API Keys

Summary

  • use API keys to restrict access and identify requests
  • it doesn’t make sense to use API Keys from client side (since they can be easily seen in page source)
  • API keys can be passed via Authorization HTTP Header or via query string or post data
  • API keys are available as tokens (in any action) as [ApiKeyName] and [ApiKeyValue]

API keys are used to track and control how the API is being used, for example to prevent malicious use or abuse of the API. An API key is submitted alongside web service requests in order to identify the origin of the request - for example, you can restrict access to certain API actions based on who’s performing the request.

DNN API Endpoint looks in multiple places for the presence of the API Key: the Authorization HTTP header or the Query String/POSTed data/Cookies for a parameter named apikey. If the API runs on the client side on same site, the API key will not be required if current user is Administrator.

API Endpoint has two access options, public and restricted. By enabling the public access, the method is public to any user but if the method you created contains sensitive data, the restricted access with an API key is the best choice.

To try the API key functionality first you need a method like the one in Setup -> Creating Your First API method. Then go to the API Keys section (in the main screen, below the Methods) and create at least a key. On our method, in Security section, set dropdown API Keys to Restricted to list and check the required key.
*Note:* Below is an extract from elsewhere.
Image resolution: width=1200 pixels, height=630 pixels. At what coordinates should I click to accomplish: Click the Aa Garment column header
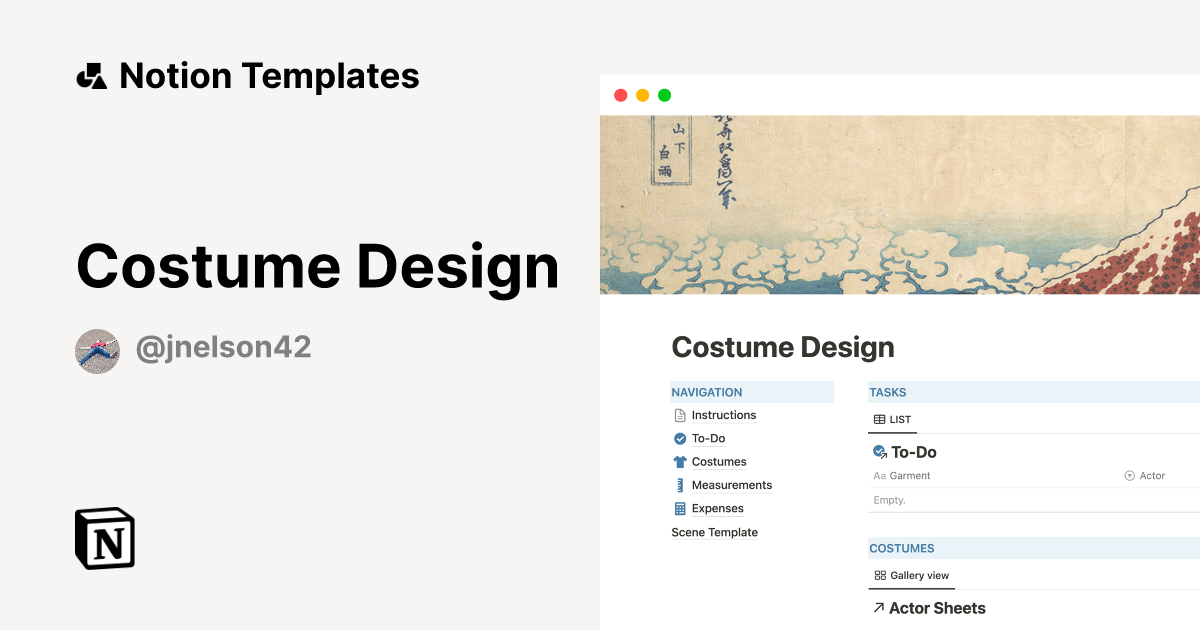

To test if the method is restricted to the API key you should test the Endpoint with and without the API Key:

You can test the existing method by putting the Endpoint URL in the browser address bar. If you do so without the API key you should see the following on the screen: {"error": "Current request is not authorized to invoke this API method."} . Now if you also specify the API key by adding &apikey={api_key_here} to the url then you should have access to the method.

Notes for testing:

  • you can also use the Friendly Endpoint (requires URL Adapter). Since there are no additional query parameters in the url you should have a ? instead of &.
  • if the HTTP Method is not GET then you must use a special tool to make the request (like Postman).